Los timadores suplantan la identidad de una empresa real, organización o incluso de una persona de confianza, con el fin de obtener información personal de sus víctimas.

El vishing es una forma de phishing telefónico. El phishing consiste en cualquier tipo de mensaje -como un correo electrónico, un texto, una llamada telefónica o un mensaje de chat directo- que parece proceder de una fuente de confianza, pero no lo es. El objetivo es robar la identidad o el dinero de alguien.

Cómo funciona el vishing

Los estafadores utilizan la ingeniería social para lograr que las personas a las que llaman por teléfono acaben dándoles sus datos personales y financieros, como números de cuenta y contraseñas.

El estafador puede decir que su cuenta ha sido comprometida, decir que representa a su banco o a las fuerzas del orden, u ofrecerle ayuda para instalar un software. Advertencia: Probablemente se trate de malware.

Además, cada vez es más fácil contactar con más personas. Los estafadores pueden realizar cientos de llamadas a la vez utilizando la tecnología del protocolo de voz sobre Internet (VoIP) y pueden falsear el identificador de llamadas para que parezca que proceden de una fuente de confianza, como tu propio banco.

Cómo detectar el vishing

La Policía Nacional compartió en sus redes sociales estos consejos. Desconfía si te ocurre alguna de las siguientes cosas:

1. Recibes dos llamadas el mismo día (o muy seguidas)
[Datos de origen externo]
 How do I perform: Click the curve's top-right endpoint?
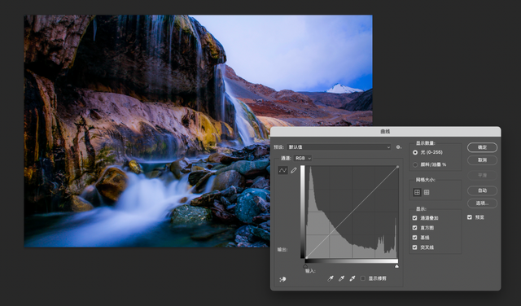click(x=398, y=167)
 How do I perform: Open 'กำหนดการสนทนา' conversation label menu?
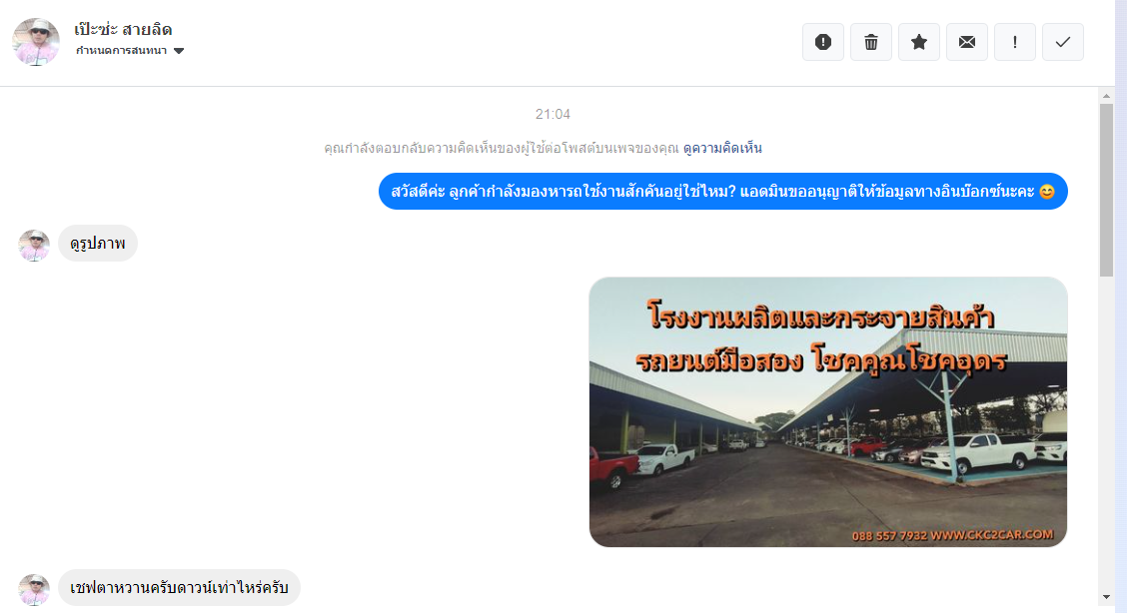[122, 50]
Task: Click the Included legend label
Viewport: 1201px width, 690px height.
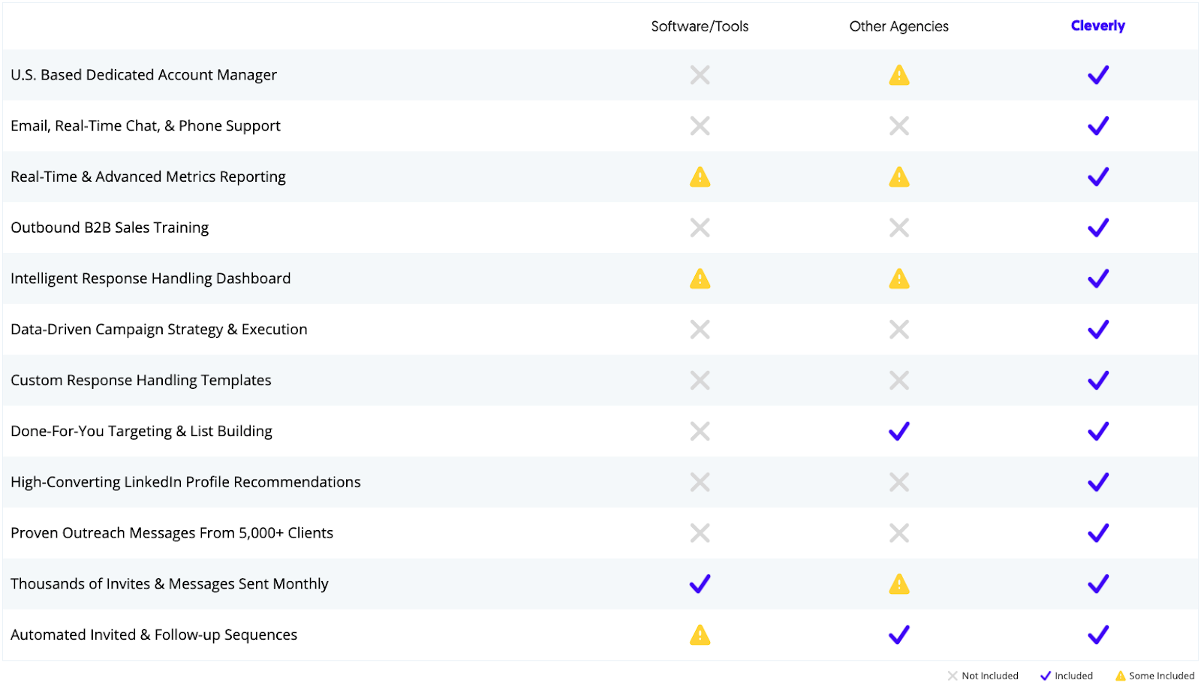Action: [1073, 676]
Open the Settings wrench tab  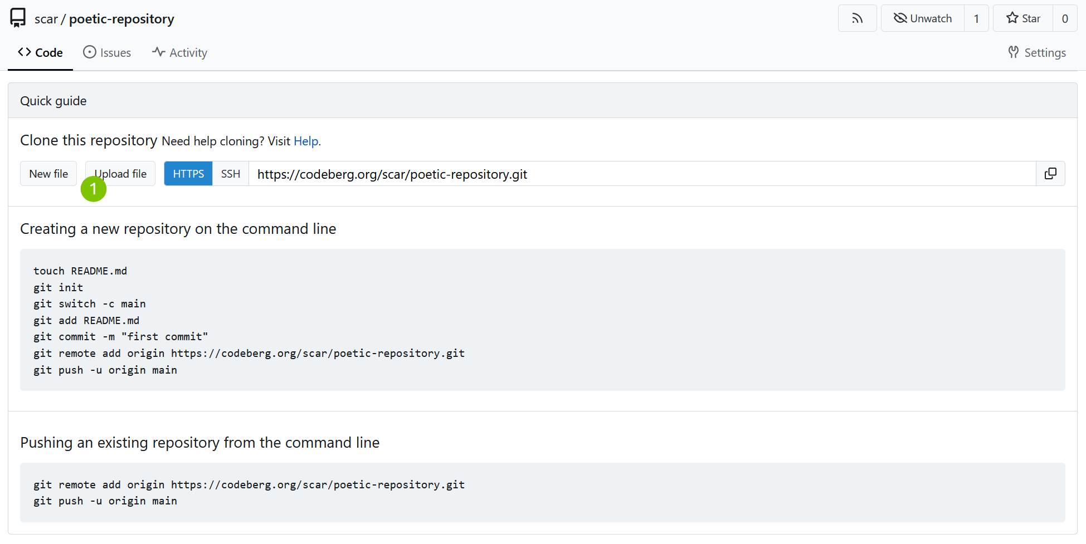[x=1037, y=52]
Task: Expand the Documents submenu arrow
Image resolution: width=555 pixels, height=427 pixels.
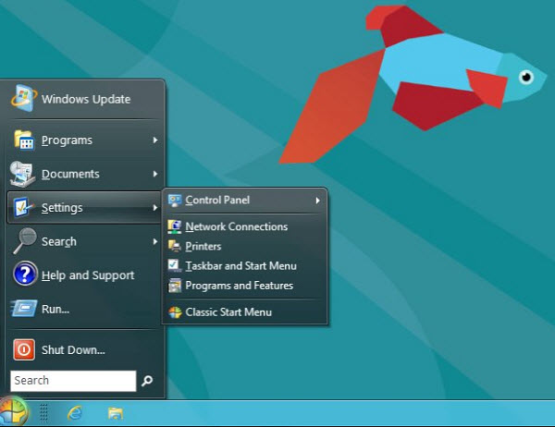Action: pyautogui.click(x=155, y=174)
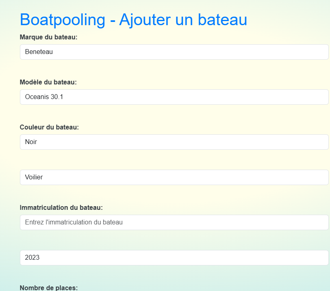Viewport: 330px width, 291px height.
Task: Click 'Ajouter un bateau' in the page title
Action: (183, 20)
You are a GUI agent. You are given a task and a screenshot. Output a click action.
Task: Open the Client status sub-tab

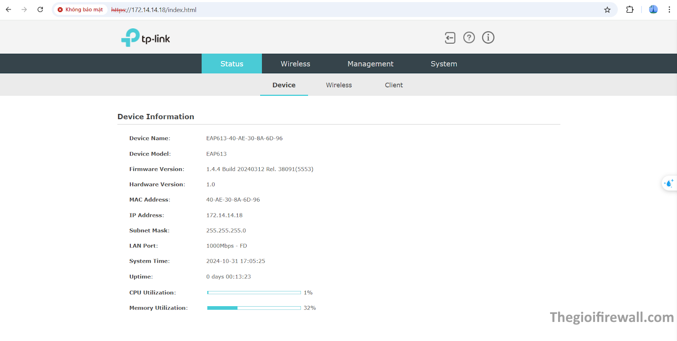pyautogui.click(x=394, y=85)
2. Te comunican la subida de tu tarifa del teléfono mediante llamada

3. Doble llamada donde el timador intenta que cambies de compañía

4. Quienes te llaman no se identifican o aseguran ser de la OCU: es falso

5. Entre las empresas que eligen los estafadores, están Amazon, DHL y FedEx.
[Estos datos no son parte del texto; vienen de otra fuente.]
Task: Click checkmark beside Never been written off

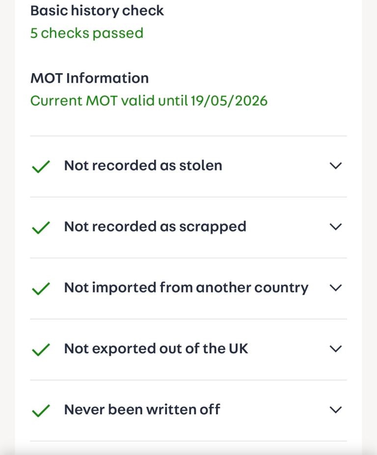Action: (41, 410)
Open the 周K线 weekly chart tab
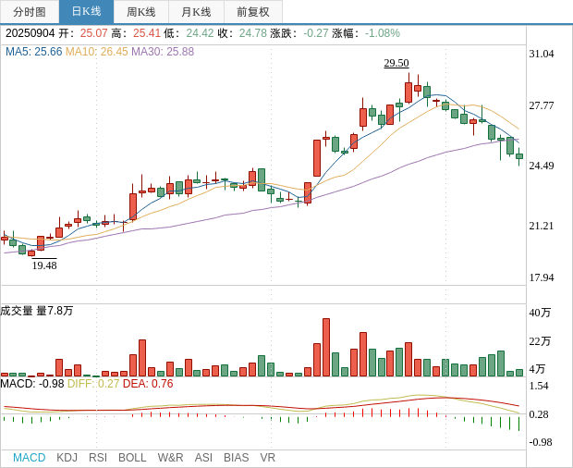Screen dimensions: 573x468 coord(141,12)
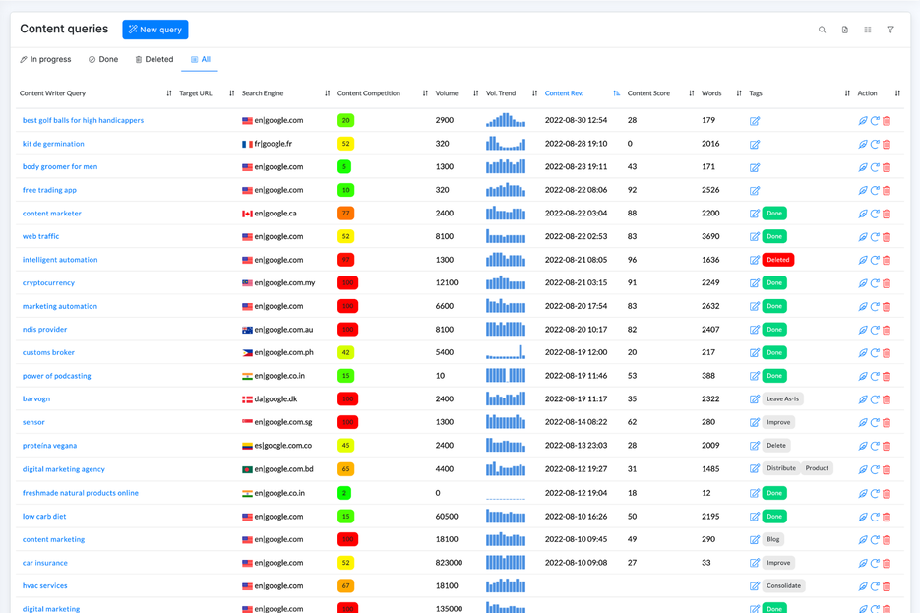Switch to the Deleted tab
This screenshot has height=613, width=920.
click(x=153, y=59)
Otras señales que nos deben hacer sospechar son

- Las ofertas no solicitadas de préstamos o inversiones

- Hay una frenética sensación de urgencia

- La persona que llama te pide tus datos. Es posible que quieran que confirmes tu nombre, dirección, fecha de nacimiento, número de la Seguridad Social, información de la cuenta bancaria y otros datos de identificación. Para hacerte creer que son legítimos, es posible que ya tengan algunos de datos tuyos. El objetivo es conseguir el resto de la información que aún no tienen.